Selected extract »
Start
Saturday, April 4, 2015

Physics 9702 Doubts | Help Page 104

  • Physics 9702 Doubts | Help Page 104



Question 532: [Matter > Solids, Liquids and Gases]
There is one temperature, about 0.01 °C, at which water, water vapour and ice can co-exist in equilibrium.
Which statement about properties of the molecules at this temperature is correct?
A Ice molecules are closer to one another than water molecules.
B The mean kinetic energy of water molecules is greater than the mean kinetic energy of ice molecules.
C Water vapour molecules are less massive than water molecules.
D Water vapour molecules have the same mean speed as both ice and water molecules.

Reference: Past Exam Paper – June 2014 Paper 11 Q18



Solution 532:
Answer: D.
Since the kinetic energy (speed) of the molecules depends on the temperature, all molecules will have the same mean kinetic energy as the temperature is constant at 0.01 °C. [B is incorrect]

It is worth emphasising that molecules in a solid and those in a liquid have similar spacing. The case of ice and water is a special case. Ice is slightly less dense than water at 0 °C (it floats on water), so its molecules are slightly further apart (not closer) than molecules in water. [A is incorrect]

The mass of water molecules is the same in all phase, only the density and volume change. [C is incorrect]










Question 533: [Waves > Stationary waves]
Hollow tube is used to investigate stationary waves. Tube is closed at one end and open at the other end. Loudspeaker connected to a signal generator is placed near open end of tube, as shown.
End
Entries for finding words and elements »
Start
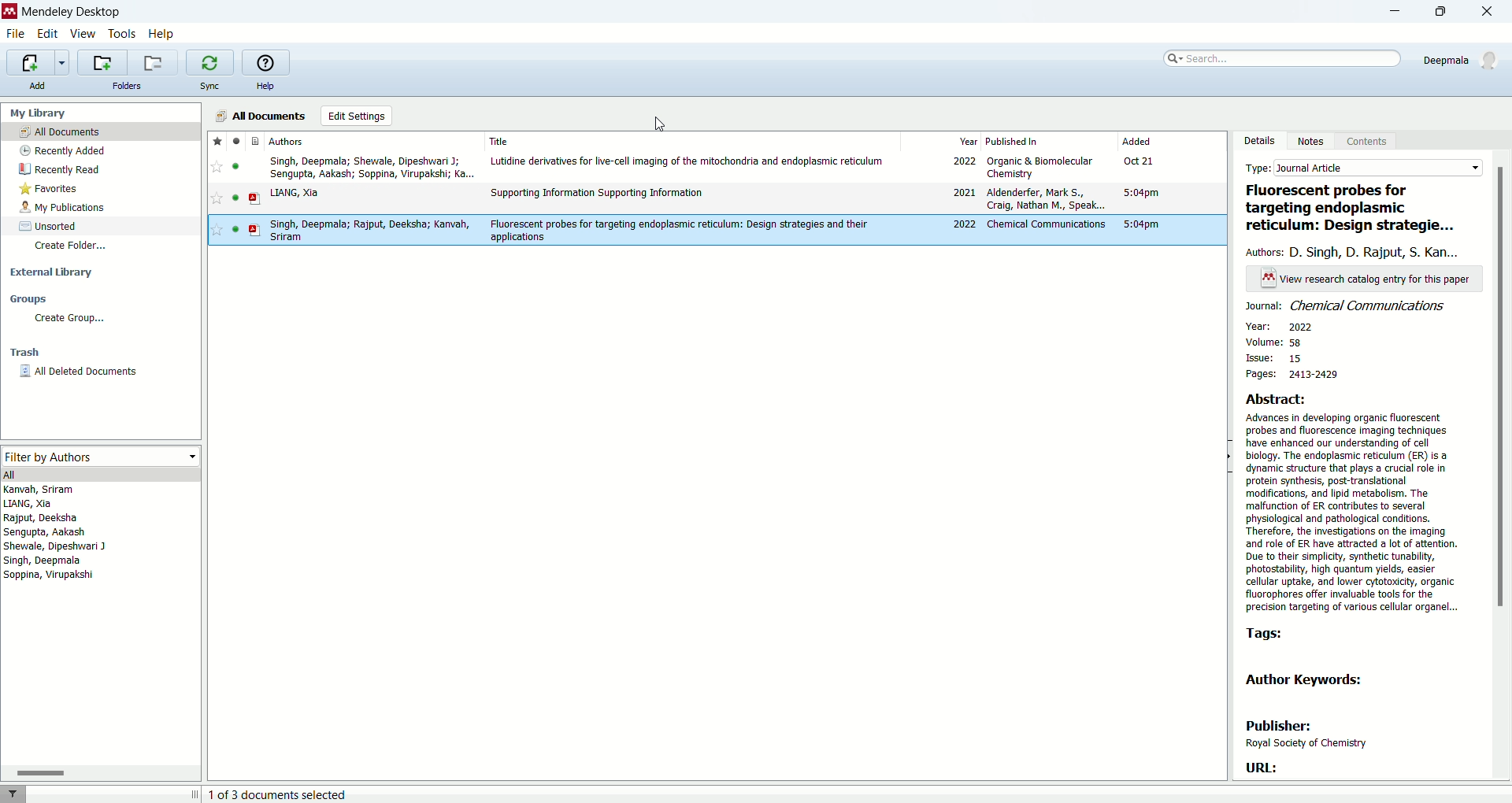  Describe the element at coordinates (9, 10) in the screenshot. I see `logo` at that location.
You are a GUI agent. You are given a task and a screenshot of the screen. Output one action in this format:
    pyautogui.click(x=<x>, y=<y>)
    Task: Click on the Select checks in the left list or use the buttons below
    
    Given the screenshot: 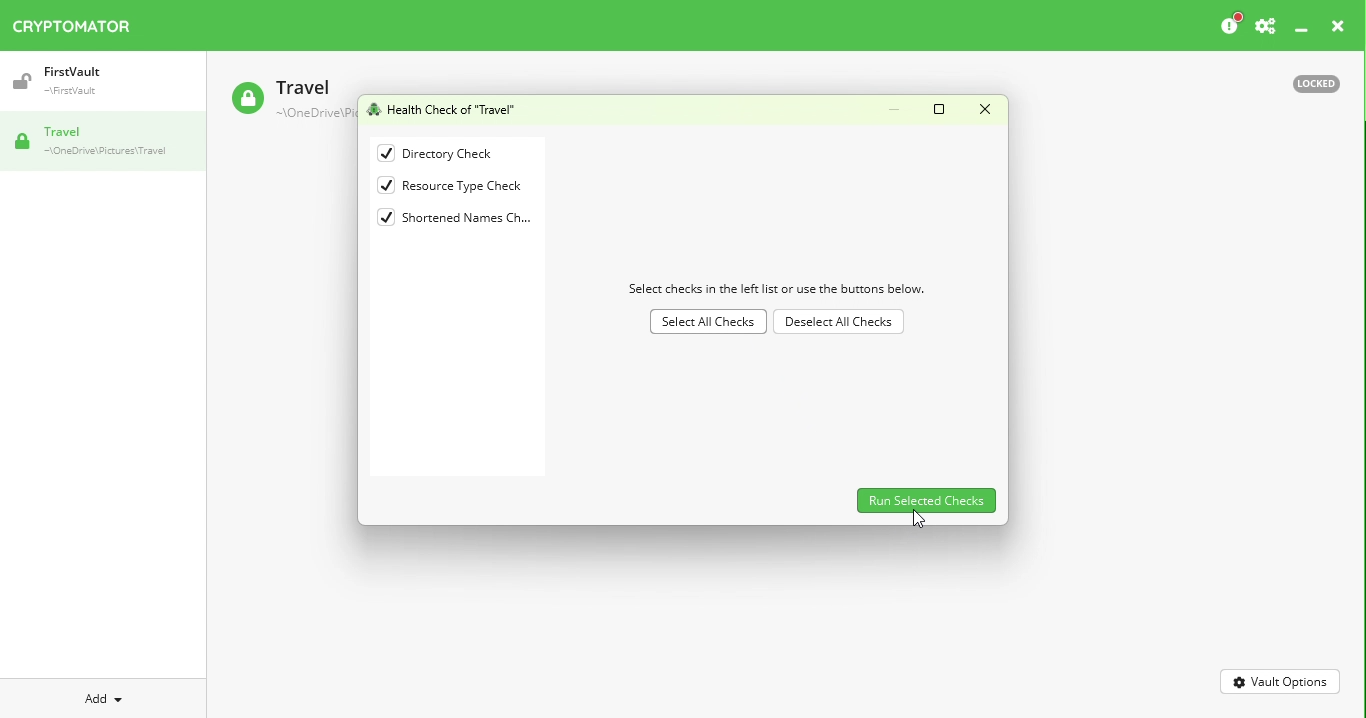 What is the action you would take?
    pyautogui.click(x=778, y=291)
End
Directions »
(a) On the physics help page, which answer options does the solution to Question 532 mark as incorrect? List their letters in the order the solution rules them out.
(b) Resume the physics help page right after its last sentence, which describes the loudspeaker placed near the open end of the tube.

The responses »
(a) B, A, C

(b)
Tube has length L. Frequency of signal generator is adjusted so that loudspeaker produces a progressive wave of frequency 440 Hz. Stationary wave is formed in the tube. Representation of stationary wave is shown.
Two points P and Q on stationary wave are labelled.
(a)
(i) Describe, in terms of energy transfer, difference between progressive wave and stationary wave
(ii) Explain how stationary wave is formed in the tube
(iii) State direction of oscillations of an air particle at point P

(b) On Fig label, with letter N, nodes of the stationary wave

(c) State phase difference between points P and Q on the stationary wave

(d) Speed of sound in tube is 330 m s–1.
Calculate
(i) wavelength of the sound wave
(ii) length L of tube

Reference: Past Exam Paper – June 2014 Paper 23 Q6



Solution 533:
(a)
(i) A progressive wave transfers energy while in a stationary wave, there is no transfer of energy / keeps energy with wave

(ii) A (progressive) wave / wave from the loudspeaker reflects at the end of the tube. The reflected wave overlaps with (another) progressive wave of the same frequency and speed. Hence a stationary wave is formed

(iii) The direction of oscillations of an air particle at point P is (side to side) along the length of the tube / along axis of tube    

(b) All 3 nodes must be clearly marked with N / clearly labelled the cross-over points




(c) Phase difference between P and Q = 0

(d)
(i)
Speed, v = fλ 
Wavelength, λ = 330 / 440 = 0.75m

(ii)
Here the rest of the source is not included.